Monday Meanderings: Looping Italy’s Boot

The lure and love of  Spain and Greece has become so strong, it was difficult this year directing ourselves towards one of our old favorites, Italy.

Make that ‘difficult’ until a cruise itinerary of the Celebrity Silhouette from Rome to Venice called out, “La Dolce Vita!”


We’ll be living that Italian ‘sweet life’ as well as having some interesting stops as we loop the boot-shaped country, in Malta, Greece, Montenegro, Croatia, and Slovenia.

The Silhouette, with an occupancy of 2,886, is a new-comer to Celebrity’s Solstice Class ships, having been launched in July, 2011.

(For those of you cruise enthusiasts out there, Solstice Class ships were  named the “Best Cruise Ships” 2011 by Frommer’s travel guides.)

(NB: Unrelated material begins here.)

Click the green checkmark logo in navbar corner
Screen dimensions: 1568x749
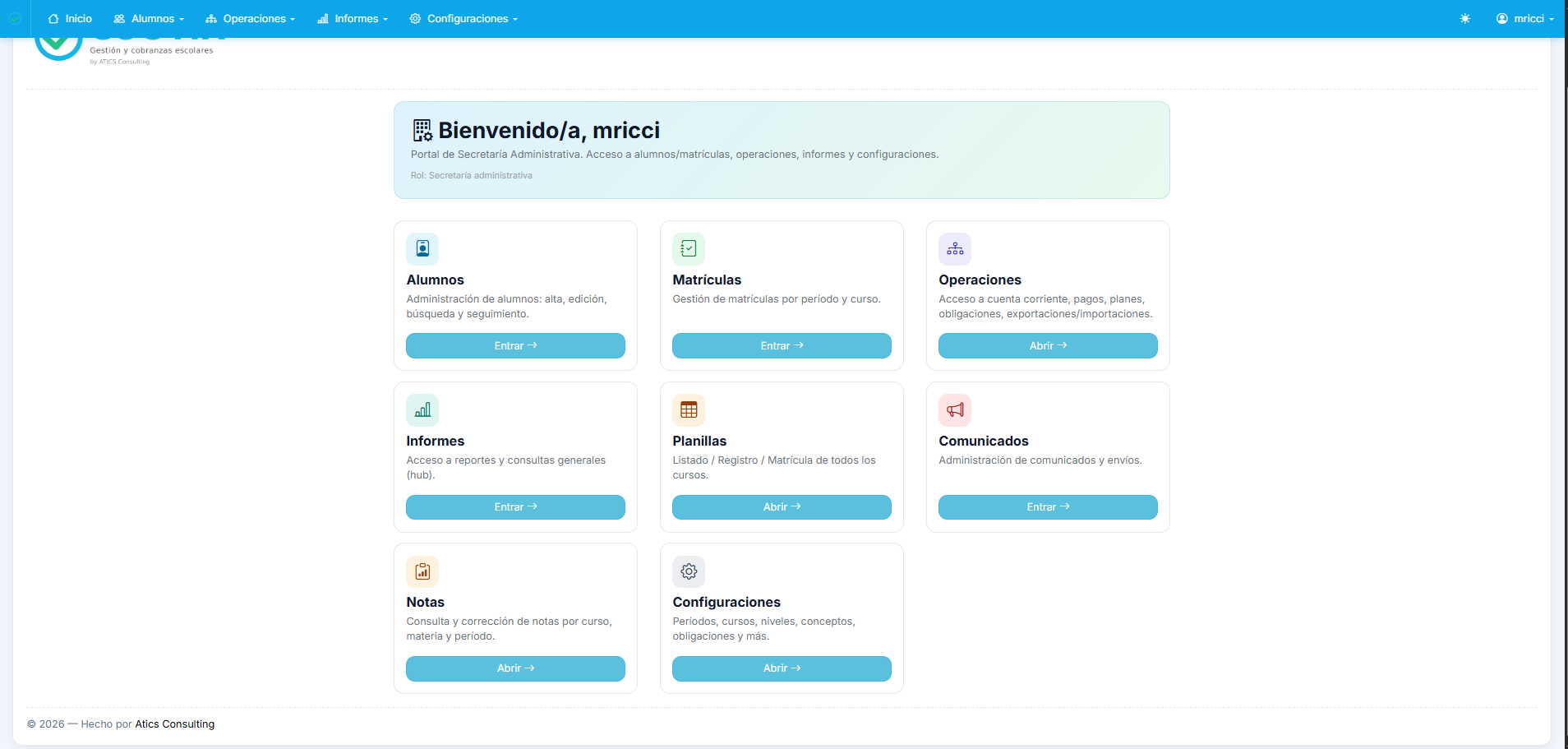[15, 18]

We first sailed a Solstice Class ship in the Spring of 2011 and have been smitten with these vessels sprouting a live lawn on their top level since then.

The Silhouette is sporting some new features like an Arts Center, which replaces the hot glass art demonstration studios still operating on earlier Solstice ships.  This Arts Center offers classes as a cooperative project with the Art Center/South Florida.   Don’t think we’ll have time to take a class though as all but one of our 12-days on board will  be at some interesting port of call.

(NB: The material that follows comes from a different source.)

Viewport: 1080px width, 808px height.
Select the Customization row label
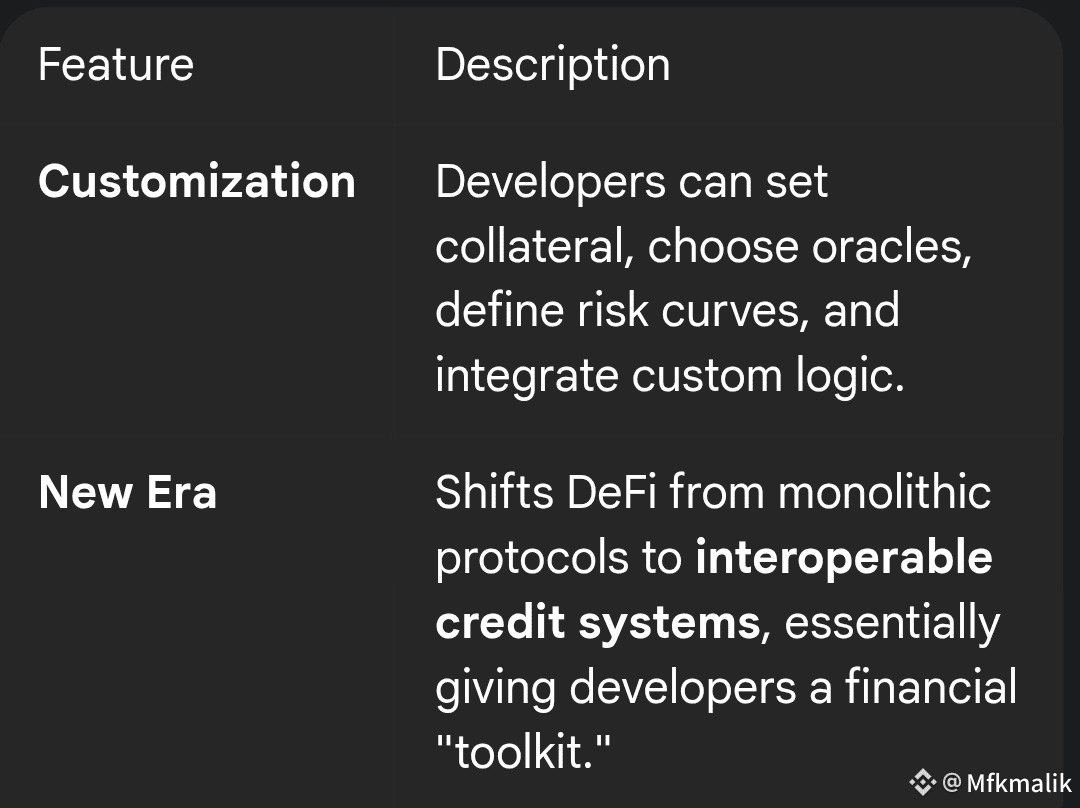pos(196,182)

CelbcruiseMadrid 041We were pleased to see that Murano, the fine dining restaurant, has been retained on this new ship. But I doubt that we’ll be trying Qsine, the restaurant where you order food and wine from an iPad, that is provided.  (The thought makes these techno-dinos shudder!)

Our stops in each port of call will be full-day visits, arriving at 8 a.m. and not leaving until 5 or 6 p.m.  That kind of schedule also gives us plenty of time to explore the towns and sample some of their food specialties – think Naples, think pizza!

Culture, cuisine, cruising – sounds like La Dolce Vita to me!

Cruising tips:

Cruising is an easy way to see a lot of places in a short period of time.  Admittedly, you get but a taste of each  place, but you can also return for a larger slice of life in the future.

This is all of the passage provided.